Ma un tale impegno viene vanificato dalle ragioni della politica e della storia. La guerra che scoppia tra la Russia zarista e l’Impero ottomano e il conseguente assedio di Costantinopoli impediscono ai due amanti di ricongiungersi. Hadidja non riesce a fuggire dalla città accerchiata e bombardata e tutti gli sforzi di Julien per fare emigrare la ragazza in Francia vengono frustrati. Solo più tardi il nostro eroe verrà a sapere che Hadidja, consunta dal mal d’amore, riposa per sempre nel cimitero di Top Kapou. A lei Loti dedicherà nel 1879 il primo dei suoi romanzi, Aziyadé, una storia di amore e morte sullo sfondo esotico degli incerti confini tra oriente ed occidente, tra Europa ed Asia, tra Salonicco e Istanbul: lui è un ufficiale inglese, lei una fanciulla circassa destinata all’harem: si incontrano, si conoscono, si amano. Costretti a lasciarsi ne muoiono entrambi. Libro all’apparenza semplice nasconde significati più profondi: per esempio, il protagonista, per amore di Aziyadé, si traveste, impara la lingua, si fa turco, diviene “altro da sé” e muore per difendere la sua nuova patria: una trasformazione che avviene in forza del sentimento amoroso o esprime piuttosto l’oscura esigenza di un rifiuto di quell’Europa che si stava spartendo sanguinosamente il mondo per optare invece per l’oriente, per un’Asia metamorfizzata in Aziyadé, nome della sfortunata eroina del romanzo? Romanzo erotico intriso di esotismo o opera che esprime il malessere di una civiltà che si arrogava con la forza il diritto di essere dominatrice?
Il primo libro di Pierre Loti passa parzialmente inosservato, ma non al punto da scoraggiarlo dall’intraprendere la carriera di scrittore. Il suo primo, vero successo letterario è dell’anno successivo, 1880, quando esce Il matrimonio di Loti, narrazione delle avventure giovanili sullo sfondo delle isole del Pacifico e della magica Tahiti. Il romanzo ottiene un grande successo di pubblico, mentre, da subito, la critica si mostra diffidente nei confronti di uno scrittore tanto popolare quanto antiletterario nelle scelte tematiche e stilistiche. I lettori, invece, gli dimostreranno sempre grande simpatia e per anni i libri di Loti andranno a ruba: un fenomeno letterario che attrasse l’attenzione e la simpatia di Alphonse Daudet, il celebre autore di Tartarin de Tarascon, che qualche anno più tardi, nel 1891, si adopererà per far eleggere Loti all’Accademia di Francia come membro effettivo.

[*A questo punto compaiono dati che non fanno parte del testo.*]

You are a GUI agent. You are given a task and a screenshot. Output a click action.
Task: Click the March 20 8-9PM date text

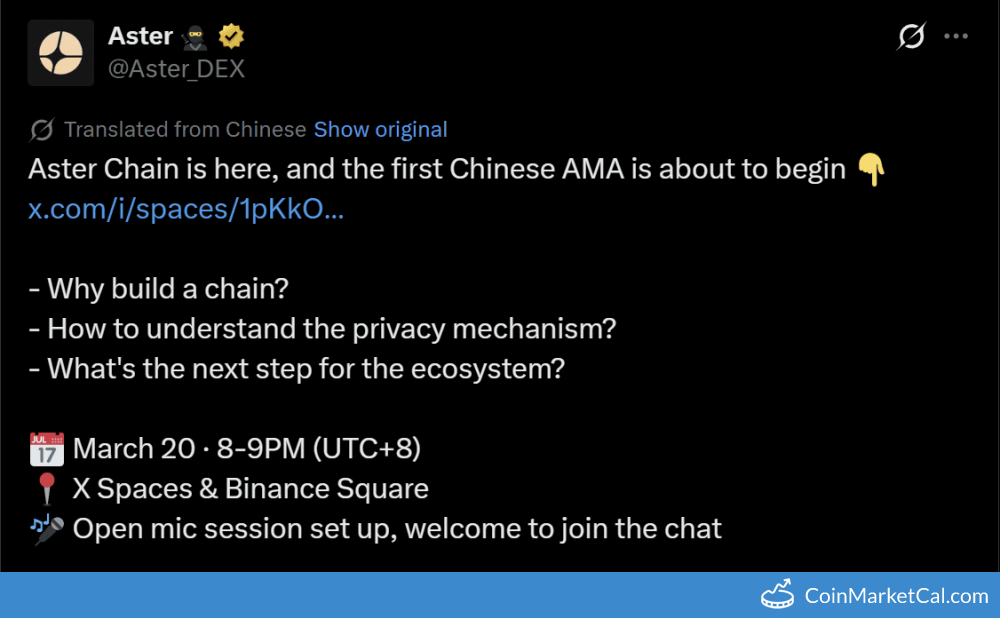tap(247, 449)
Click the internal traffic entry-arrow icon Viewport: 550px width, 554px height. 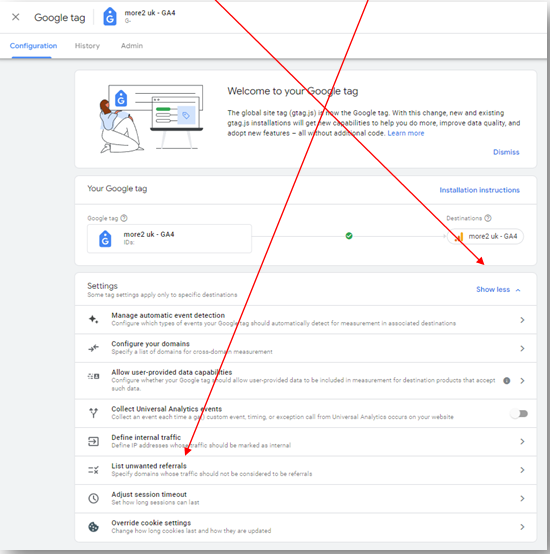[93, 441]
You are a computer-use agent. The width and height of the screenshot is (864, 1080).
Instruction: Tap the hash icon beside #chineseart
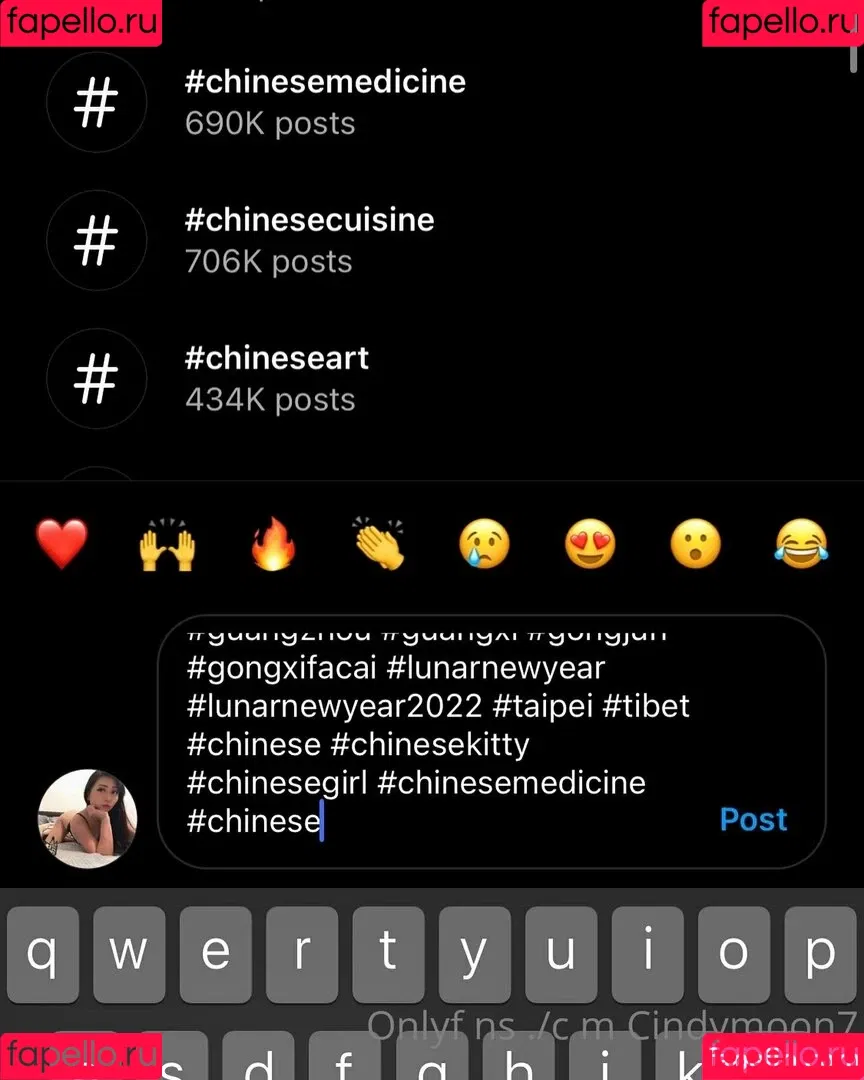tap(96, 378)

Poi, tra un romanzo e l’altro – Pescatori d’Islanda del 1886 considerato il suo capolavoro e ispiratogli dall’amore per una ragazza bretone che lo aveva respinto; La signora dei crisantemi, 1887, ambientato in Giappone; Romuntcho, 1897, collocato sullo scenario dei paesi baschi – Loti viaggia e naturalmente continua ad innamorarsi: così in Montenegro rimane affascinato dalla rustica bellezza di una guardiana di pecore; rientrato nel suo paese natale di Rochefort s’invaghisce di una donna di straordinaria avvenenza ma dal pessimo carattere che lo respinge perché troppo povero…Loti va ripetendo a se stesso “io non ho mai vissuto che per l’amore, nella vita non vedo nient’altro che l’amore”. Finalmente a trentasei anni sposa Blanche Le Ferriere, che gli sarà compagna devotissima per il resto della sua vita ma che non doveva soddisfarlo granché se, appena pochi mesi dopo le nozze, Loti confessava ad un amico “non mi sono mai annoiato tanto, mi annoio da morire!”.

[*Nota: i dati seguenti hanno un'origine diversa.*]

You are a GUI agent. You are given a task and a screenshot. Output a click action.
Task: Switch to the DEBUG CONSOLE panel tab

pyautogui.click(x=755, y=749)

Confidava nella paternità, ma il suo primo figlio morì pochi giorni dopo la nascita. Loti ne soffrì orribilmente: si chiuse in una stanza col corpicino e lo vegliò per un’intera giornata. Due anni più tardi gli nacque un altro figlio che chiamò Samuel, lo stesso nome di uno dei personaggi più riusciti di Aziyadé, il suo primo romanzo: Loti idolatrerà l’erede per il resto della sua esistenza.
Forte del seguito dei suoi lettori, Loti non esiterà ad assumere posizioni pubbliche anche difficili e controcorrente incorrendo nelle ire dei benpensanti: nel 1883 fu allontanato dalla Marina militare per aver criticato le crudeltà delle truppe francesi in occasione della conquista della città vietnamita di Hué, operazione con cui si apriva la strada alla costituzione dell’Indocina francese (1887). La potenza e la vivacità delle descrizioni di Loti, il suo stile limpido ed affascinante, diretto e capace di creare paesaggi inpressionistici di facile lettura continueranno ad incontrare il favore del pubblico almeno fino alla Grande Guerra. Anche se con il trascorrere degli anni la sua ispirazione sembra appannarsi e farsi piuttosto ripatitiva ( Le Roman d’un enfant; Le Roman d’un saphi; Le Desanchantées; La Troisième juenesse de Madame Prune; Matelot…) il romanziere si dimostra comunque capace di intercettare i gusti della borghesia francese in crisi di valori tra il venir meno delle certezze positivistiche e l’irrompere di una nuova sensibilità, quella dell’irrazionalismo.
Letto ed apprezzato da Nietzsche, le sue descrizioni di un mondo incontaminato ed autenticamente primitivo influenzarono il Gauguin dei primi anni tahitiani. Oggi, però, a cento anni di distanza, quel melange tra autobiografia, avventure, passioni ed esotismo che fece la fortuna di Loti come scrittore popolare ci appare piuttosto datato e solo a tratti capace di coinvolgere e commuovere i lettori cinici e disincantati dei nostri tempi. Meglio, allora, rileggere i suoi “appunti di viaggio”, Gerusalemme, Nel deserto, Gli ultimi giorni di Pechino, L’India senza inglesi, La Turchia agonizzante, Lettere a Madame Juliette Adam…: in essi il narratore francese si rivela anche – e forse soprattutto – giornalista di razza, un inviato speciale e sensibile dalla penna, incisiva, felicemente in grado di rendere in poche righe il senso di una civiltà, il significato di una cultura.
La morte, onnipresente nei suoi testi a leggerli con attenzione e fedele compagna delle sue solitudini, lo coglie nel 1923 nella sua casa di Hendaye, dove Loti vive circondato da anticaglie marocchine e giapponesi: “un ometto” – scrive Roland Barthes – “che, verso la fine della vita, si faceva fotografare… vestito all’orientale e circondato da un bazar sovraccarico di oggetti folkloristici.”